━━ ENTRIES SUPPLIED

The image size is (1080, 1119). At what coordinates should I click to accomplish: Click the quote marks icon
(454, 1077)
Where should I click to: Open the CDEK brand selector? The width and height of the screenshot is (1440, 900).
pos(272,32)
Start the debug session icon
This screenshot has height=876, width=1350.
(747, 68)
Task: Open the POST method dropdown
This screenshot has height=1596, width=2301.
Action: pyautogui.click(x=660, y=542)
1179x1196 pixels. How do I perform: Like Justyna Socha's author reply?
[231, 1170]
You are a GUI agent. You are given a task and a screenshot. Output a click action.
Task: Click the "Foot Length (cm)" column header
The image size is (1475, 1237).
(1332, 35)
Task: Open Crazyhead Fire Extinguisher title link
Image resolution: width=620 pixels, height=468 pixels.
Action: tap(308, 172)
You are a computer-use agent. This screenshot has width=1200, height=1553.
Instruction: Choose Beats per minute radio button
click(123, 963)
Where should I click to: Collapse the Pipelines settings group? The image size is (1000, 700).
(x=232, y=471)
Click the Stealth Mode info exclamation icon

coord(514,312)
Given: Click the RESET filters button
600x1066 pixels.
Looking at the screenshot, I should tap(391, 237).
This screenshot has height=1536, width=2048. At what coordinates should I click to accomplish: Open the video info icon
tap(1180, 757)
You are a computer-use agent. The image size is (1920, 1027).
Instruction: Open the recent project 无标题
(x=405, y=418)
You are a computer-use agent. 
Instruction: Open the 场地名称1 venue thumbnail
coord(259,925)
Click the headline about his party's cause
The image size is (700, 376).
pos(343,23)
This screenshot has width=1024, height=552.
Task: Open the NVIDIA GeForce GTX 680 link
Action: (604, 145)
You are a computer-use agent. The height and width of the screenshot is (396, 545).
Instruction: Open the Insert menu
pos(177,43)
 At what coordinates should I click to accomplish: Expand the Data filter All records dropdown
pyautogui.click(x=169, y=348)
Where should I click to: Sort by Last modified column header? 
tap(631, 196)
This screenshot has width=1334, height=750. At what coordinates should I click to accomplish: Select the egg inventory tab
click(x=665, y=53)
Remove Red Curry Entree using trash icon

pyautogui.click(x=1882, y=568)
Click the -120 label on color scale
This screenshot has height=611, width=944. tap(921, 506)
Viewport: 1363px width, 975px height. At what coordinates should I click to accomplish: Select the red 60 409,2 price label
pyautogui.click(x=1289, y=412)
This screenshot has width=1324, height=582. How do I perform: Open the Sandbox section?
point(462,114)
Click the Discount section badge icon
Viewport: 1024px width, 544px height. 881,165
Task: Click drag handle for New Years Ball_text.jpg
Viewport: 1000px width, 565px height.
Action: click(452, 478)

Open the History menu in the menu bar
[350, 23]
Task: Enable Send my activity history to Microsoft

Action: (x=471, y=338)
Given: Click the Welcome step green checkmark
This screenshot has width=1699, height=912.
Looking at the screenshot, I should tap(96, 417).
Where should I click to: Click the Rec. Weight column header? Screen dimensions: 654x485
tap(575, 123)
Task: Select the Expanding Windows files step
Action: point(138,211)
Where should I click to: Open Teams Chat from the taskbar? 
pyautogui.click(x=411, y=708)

━━━━

Copy all of the rows above line for line, without changing anything.

» **EXERCISE RESULT**
The image size is (1080, 1119). At what coordinates should I click to accomplish: Click the quote marks icon
(454, 1077)
Where should I click to: Open the CDEK brand selector? The width and height of the screenshot is (1440, 900).
pos(272,32)
Start the debug session icon
This screenshot has height=876, width=1350.
(747, 68)
Task: Open the POST method dropdown
This screenshot has height=1596, width=2301.
Action: pyautogui.click(x=660, y=542)
1179x1196 pixels. How do I perform: Like Justyna Socha's author reply?
[231, 1170]
You are a GUI agent. You are given a task and a screenshot. Output a click action.
Task: Click the "Foot Length (cm)" column header
The image size is (1475, 1237).
(1332, 35)
Task: Open Crazyhead Fire Extinguisher title link
Image resolution: width=620 pixels, height=468 pixels.
Action: tap(308, 172)
You are a computer-use agent. This screenshot has width=1200, height=1553.
Instruction: Choose Beats per minute radio button
click(123, 963)
Where should I click to: Collapse the Pipelines settings group? The image size is (1000, 700).
(x=232, y=471)
Click the Stealth Mode info exclamation icon

coord(514,312)
Given: Click the RESET filters button
600x1066 pixels.
Looking at the screenshot, I should tap(391, 237).
This screenshot has height=1536, width=2048. At what coordinates should I click to accomplish: Open the video info icon
tap(1180, 757)
You are a computer-use agent. The image size is (1920, 1027).
Instruction: Open the recent project 无标题
(x=405, y=418)
You are a computer-use agent. 
Instruction: Open the 场地名称1 venue thumbnail
coord(259,925)
Click the headline about his party's cause
The image size is (700, 376).
pos(343,23)
This screenshot has width=1024, height=552.
Task: Open the NVIDIA GeForce GTX 680 link
Action: (604, 145)
You are a computer-use agent. The height and width of the screenshot is (396, 545).
Instruction: Open the Insert menu
pos(177,43)
 At what coordinates should I click to accomplish: Expand the Data filter All records dropdown
pyautogui.click(x=169, y=348)
Where should I click to: Sort by Last modified column header? 
tap(631, 196)
This screenshot has width=1334, height=750. At what coordinates should I click to accomplish: Select the egg inventory tab
click(x=665, y=53)
Remove Red Curry Entree using trash icon

pyautogui.click(x=1882, y=568)
Click the -120 label on color scale
This screenshot has height=611, width=944. tap(921, 506)
Viewport: 1363px width, 975px height. At what coordinates should I click to accomplish: Select the red 60 409,2 price label
pyautogui.click(x=1289, y=412)
This screenshot has width=1324, height=582. How do I perform: Open the Sandbox section?
point(462,114)
Click the Discount section badge icon
Viewport: 1024px width, 544px height. 881,165
Task: Click drag handle for New Years Ball_text.jpg
Viewport: 1000px width, 565px height.
Action: click(452, 478)

Open the History menu in the menu bar
[350, 23]
Task: Enable Send my activity history to Microsoft

Action: (x=471, y=338)
Given: Click the Welcome step green checkmark
This screenshot has width=1699, height=912.
Looking at the screenshot, I should tap(96, 417).
Where should I click to: Click the Rec. Weight column header? Screen dimensions: 654x485
tap(575, 123)
Task: Select the Expanding Windows files step
Action: point(138,211)
Where should I click to: Open Teams Chat from the taskbar? 
pyautogui.click(x=411, y=708)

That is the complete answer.